En fait, la position de Perraudin a été l'un des épodes les plus controversés de l'histoire de l'Église catholique au Rwanda. Mais il faut rappeler que d'autres membres du clergé, tels que S.Bourguet, le Chanoine Ernotte, Dejeneppe, J.M.V Rusingizandekwe, ont été de près ou de loin associés aux idées de réformes politiques en faveur des bahutu.37(*) Des leaders politiques comme KAYIBANDA Grégoire et MUNYANGANJU ont pu passer par les canaux sociaux de l'Église pour exprimer leurs pensées et projets politiques [...]. Mgr Perraudin imprima une vision militante à l'Église en faveur de la cause bahutu ; selon ses termes, il « restaura la dignité du peuple bahutu comme enfants de Dieu »38(*)

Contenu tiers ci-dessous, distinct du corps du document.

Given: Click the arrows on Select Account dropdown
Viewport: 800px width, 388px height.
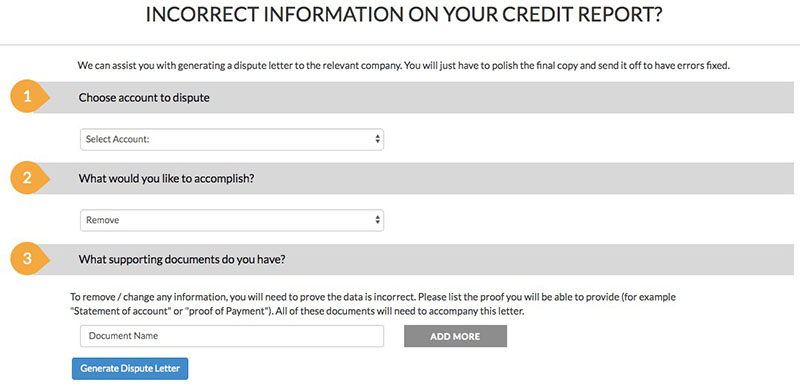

En 1959, il y avait aussi la création de partis politiques qui divisa encore plus l'Église. La polarisation de la frontière ethnique, en grande partie l'oeuvre des Belges, sépara les abbés tutsi des abbés hutu et des Pères Blancs et leurs conseillers.

Pour V. LINGUYENEZA, « l'alignement de l'hiérarchie de l'Église à la politique divisionniste atteint son zénith quand l'archevêque de Kigali ordonna aux congrégations religieuses de pratiquer l'équilibre ethnique  : en faisant des élections des Supérieures générales et le Doyen au Grand séminaire. En 1988 , l'abbé MUVALA devait être nommé Evêque du Diocèse de Butare , à cause de son appartenance ethnique, il a été évincé39(*) »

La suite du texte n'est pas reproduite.